- _Passage_:

— Begin —

United Nations report on UK housing conditions calling for the suspension of the bedroom tax has been dismissed by the government housing minister Kris Hopkins as a "misleading Marxist diatribe".
The full report by the UN's special investigator on housing, Raquel Rolnik, who made a research trip to Britain last August and September to look at housing provision, was published by the UN on Monday. Her report described the impact of bedroom tax on low-income tenants who "faced hard choices between food, heating or paying the rent" as they struggled to stay in the house they had lived in all their lives. It said: "Many felt targeted and forced to give up their neighbourhoods, their carers and their safety net."
In it, Rolnik reiterated her earlier call for the bedroom tax policy to be suspended and reviewed because it negatively "impacts on the right to adequate housing and general wellbeing of many vulnerable individuals and households".
The report said lack of investment in housing over several decades meant Britain now faces a crisis of housing affordability and availability. It called for increased protections for tenants in the rapidly growing private rented sector who find themselves with "very few rights and little security", and called for a series of welfare reforms to be re-assessed to ensure they do not impact disproportionately on the most vulnerable individuals. Britain's previously good record on housing was being eroded by a failure to provide sufficient quantities of affordable and social housing, the report said, with the result that "the structural shape of the housing sector has changed to the detriment of the most vulnerable". It called on the UK government to invest more in social housing.

— End —

- _Directive_:
Set down the article above on the UN housing report in full, word for word.

- _Lines for locating described items_:
— Begin —

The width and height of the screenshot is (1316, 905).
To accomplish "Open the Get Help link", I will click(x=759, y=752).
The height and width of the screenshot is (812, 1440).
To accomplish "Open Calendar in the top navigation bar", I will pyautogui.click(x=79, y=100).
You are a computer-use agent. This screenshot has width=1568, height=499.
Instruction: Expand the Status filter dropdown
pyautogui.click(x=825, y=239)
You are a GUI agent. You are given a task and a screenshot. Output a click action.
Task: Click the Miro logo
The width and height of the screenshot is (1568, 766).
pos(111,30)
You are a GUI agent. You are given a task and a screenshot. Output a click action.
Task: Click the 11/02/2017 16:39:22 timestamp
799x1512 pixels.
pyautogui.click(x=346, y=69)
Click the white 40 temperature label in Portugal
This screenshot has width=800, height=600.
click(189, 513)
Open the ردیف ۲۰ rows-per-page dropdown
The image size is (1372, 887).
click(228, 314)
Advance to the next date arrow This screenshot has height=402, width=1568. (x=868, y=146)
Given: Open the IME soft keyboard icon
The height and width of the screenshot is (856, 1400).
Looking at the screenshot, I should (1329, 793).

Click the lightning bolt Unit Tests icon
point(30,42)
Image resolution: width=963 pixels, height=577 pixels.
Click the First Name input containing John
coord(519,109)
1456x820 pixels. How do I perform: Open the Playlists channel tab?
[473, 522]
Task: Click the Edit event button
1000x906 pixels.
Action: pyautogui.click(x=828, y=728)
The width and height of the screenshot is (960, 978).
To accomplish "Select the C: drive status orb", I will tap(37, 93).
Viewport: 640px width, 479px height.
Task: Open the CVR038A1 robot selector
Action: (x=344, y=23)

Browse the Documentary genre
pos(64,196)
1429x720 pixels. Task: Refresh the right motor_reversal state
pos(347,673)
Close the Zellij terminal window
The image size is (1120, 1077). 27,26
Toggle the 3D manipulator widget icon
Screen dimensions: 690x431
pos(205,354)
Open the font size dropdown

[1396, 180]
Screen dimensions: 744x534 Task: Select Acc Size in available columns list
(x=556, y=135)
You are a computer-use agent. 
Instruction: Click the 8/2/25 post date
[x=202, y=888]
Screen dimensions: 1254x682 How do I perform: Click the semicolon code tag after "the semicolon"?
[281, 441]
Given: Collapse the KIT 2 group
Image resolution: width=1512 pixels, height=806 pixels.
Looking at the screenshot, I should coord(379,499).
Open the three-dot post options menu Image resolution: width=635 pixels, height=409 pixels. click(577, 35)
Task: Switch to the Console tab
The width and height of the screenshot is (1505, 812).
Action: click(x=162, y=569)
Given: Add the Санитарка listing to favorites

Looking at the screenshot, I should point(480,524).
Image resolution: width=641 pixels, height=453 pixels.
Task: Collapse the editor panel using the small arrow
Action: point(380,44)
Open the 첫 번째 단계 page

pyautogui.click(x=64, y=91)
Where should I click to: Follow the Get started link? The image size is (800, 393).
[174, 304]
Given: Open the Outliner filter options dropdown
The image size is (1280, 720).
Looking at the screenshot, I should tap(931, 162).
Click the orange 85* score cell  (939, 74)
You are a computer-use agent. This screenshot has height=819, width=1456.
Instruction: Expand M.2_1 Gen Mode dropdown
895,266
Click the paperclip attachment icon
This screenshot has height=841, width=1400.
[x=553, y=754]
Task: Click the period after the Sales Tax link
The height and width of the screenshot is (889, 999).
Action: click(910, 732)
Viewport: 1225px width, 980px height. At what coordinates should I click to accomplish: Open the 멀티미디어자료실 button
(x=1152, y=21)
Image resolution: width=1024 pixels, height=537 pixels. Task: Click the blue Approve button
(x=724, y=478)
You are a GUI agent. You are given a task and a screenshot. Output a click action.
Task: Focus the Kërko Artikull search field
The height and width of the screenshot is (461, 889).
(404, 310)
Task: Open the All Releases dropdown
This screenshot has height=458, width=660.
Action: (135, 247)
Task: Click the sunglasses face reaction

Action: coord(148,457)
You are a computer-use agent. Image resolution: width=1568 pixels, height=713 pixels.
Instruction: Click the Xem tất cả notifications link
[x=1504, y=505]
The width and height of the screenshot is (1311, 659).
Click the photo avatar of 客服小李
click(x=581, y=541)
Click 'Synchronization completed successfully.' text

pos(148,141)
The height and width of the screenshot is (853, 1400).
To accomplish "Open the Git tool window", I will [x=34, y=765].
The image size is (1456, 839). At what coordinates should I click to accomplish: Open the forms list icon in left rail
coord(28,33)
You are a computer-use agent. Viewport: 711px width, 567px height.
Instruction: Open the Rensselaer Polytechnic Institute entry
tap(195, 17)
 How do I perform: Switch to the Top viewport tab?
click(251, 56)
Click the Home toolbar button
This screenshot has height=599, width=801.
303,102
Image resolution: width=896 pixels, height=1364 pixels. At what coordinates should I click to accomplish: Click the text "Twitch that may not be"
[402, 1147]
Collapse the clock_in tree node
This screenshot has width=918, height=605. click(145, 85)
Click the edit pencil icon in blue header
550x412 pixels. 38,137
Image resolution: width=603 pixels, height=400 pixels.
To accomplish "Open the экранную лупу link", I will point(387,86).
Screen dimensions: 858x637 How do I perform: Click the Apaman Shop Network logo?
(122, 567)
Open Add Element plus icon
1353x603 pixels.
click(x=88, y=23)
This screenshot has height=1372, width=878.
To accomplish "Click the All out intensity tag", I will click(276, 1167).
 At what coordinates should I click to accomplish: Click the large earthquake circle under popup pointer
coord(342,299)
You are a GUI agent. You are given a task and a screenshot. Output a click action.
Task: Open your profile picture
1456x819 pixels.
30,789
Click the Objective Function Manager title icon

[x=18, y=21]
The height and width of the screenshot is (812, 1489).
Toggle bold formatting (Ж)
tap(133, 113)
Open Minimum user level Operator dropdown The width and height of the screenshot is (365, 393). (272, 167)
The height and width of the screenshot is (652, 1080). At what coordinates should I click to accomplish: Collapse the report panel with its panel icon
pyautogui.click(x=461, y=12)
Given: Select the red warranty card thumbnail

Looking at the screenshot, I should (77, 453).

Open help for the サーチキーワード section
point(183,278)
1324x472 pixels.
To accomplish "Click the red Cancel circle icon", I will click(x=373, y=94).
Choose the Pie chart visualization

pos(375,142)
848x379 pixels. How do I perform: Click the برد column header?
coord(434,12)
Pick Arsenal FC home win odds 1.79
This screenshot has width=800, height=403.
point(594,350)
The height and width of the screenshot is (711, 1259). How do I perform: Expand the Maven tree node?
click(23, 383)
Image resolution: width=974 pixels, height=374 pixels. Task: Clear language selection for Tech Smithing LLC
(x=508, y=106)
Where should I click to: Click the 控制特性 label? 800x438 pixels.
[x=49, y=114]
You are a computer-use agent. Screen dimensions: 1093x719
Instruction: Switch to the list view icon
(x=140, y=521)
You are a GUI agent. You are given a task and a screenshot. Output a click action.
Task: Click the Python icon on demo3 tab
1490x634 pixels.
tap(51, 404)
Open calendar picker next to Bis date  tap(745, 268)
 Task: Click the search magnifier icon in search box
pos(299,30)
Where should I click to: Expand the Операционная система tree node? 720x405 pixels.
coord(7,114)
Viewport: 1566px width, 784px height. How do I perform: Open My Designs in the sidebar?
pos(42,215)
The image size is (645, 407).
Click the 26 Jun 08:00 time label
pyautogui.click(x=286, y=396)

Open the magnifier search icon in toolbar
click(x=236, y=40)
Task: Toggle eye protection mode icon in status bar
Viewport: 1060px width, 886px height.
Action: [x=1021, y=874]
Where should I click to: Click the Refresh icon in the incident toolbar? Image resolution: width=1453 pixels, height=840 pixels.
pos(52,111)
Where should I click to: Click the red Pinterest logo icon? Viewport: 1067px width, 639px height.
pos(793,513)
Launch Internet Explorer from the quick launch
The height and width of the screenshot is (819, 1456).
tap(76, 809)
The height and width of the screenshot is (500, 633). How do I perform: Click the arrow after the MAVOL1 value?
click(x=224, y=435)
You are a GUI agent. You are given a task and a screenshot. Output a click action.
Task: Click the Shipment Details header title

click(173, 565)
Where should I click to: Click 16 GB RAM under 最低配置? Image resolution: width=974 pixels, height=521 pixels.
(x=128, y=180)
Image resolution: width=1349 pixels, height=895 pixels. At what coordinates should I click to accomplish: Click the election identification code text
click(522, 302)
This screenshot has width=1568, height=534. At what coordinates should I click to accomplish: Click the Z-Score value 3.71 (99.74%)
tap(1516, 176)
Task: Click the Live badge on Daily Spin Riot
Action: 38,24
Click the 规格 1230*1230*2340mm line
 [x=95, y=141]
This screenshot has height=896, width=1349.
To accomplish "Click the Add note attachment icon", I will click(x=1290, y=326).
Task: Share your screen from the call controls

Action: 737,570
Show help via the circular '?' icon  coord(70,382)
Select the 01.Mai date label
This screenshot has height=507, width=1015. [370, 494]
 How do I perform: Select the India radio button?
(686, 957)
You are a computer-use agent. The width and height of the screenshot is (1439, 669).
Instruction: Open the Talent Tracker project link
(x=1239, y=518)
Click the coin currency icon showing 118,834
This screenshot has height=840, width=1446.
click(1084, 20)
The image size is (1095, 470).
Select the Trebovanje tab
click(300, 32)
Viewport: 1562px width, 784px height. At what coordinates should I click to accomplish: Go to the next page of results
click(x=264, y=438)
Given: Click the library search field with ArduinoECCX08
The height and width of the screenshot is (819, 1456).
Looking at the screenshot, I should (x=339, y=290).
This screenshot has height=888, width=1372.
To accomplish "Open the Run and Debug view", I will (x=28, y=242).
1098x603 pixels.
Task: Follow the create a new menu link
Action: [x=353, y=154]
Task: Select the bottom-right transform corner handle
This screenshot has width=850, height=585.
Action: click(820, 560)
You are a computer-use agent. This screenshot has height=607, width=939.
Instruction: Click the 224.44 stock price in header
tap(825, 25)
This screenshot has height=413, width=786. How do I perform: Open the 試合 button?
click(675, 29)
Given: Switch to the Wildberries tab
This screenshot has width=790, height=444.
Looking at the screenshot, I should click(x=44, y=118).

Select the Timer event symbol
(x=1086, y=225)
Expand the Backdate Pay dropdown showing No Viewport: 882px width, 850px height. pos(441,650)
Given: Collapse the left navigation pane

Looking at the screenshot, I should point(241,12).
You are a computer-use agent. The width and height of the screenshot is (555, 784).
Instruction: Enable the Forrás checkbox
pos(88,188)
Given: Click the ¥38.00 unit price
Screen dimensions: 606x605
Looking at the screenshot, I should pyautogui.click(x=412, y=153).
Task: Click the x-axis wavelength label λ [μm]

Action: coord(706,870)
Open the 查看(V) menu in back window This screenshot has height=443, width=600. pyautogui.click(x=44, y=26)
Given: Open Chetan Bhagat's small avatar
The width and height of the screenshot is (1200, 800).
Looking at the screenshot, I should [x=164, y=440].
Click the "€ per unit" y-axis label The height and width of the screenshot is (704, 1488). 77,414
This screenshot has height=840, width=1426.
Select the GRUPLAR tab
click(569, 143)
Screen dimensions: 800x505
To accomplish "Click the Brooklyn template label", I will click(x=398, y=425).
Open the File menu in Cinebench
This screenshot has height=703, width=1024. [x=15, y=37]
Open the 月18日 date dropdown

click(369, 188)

— End —

- _Solution_:
United Nations report on UK housing conditions calling for the suspension of the bedroom tax has been dismissed by the government housing minister Kris Hopkins as a "misleading Marxist diatribe".
The full report by the UN's special investigator on housing, Raquel Rolnik, who made a research trip to Britain last August and September to look at housing provision, was published by the UN on Monday. Her report described the impact of bedroom tax on low-income tenants who "faced hard choices between food, heating or paying the rent" as they struggled to stay in the house they had lived in all their lives. It said: "Many felt targeted and forced to give up their neighbourhoods, their carers and their safety net."
In it, Rolnik reiterated her earlier call for the bedroom tax policy to be suspended and reviewed because it negatively "impacts on the right to adequate housing and general wellbeing of many vulnerable individuals and households".
The report said lack of investment in housing over several decades meant Britain now faces a crisis of housing affordability and availability. It called for increased protections for tenants in the rapidly growing private rented sector who find themselves with "very few rights and little security", and called for a series of welfare reforms to be re-assessed to ensure they do not impact disproportionately on the most vulnerable individuals. Britain's previously good record on housing was being eroded by a failure to provide sufficient quantities of affordable and social housing, the report said, with the result that "the structural shape of the housing sector has changed to the detriment of the most vulnerable". It called on the UK government to invest more in social housing.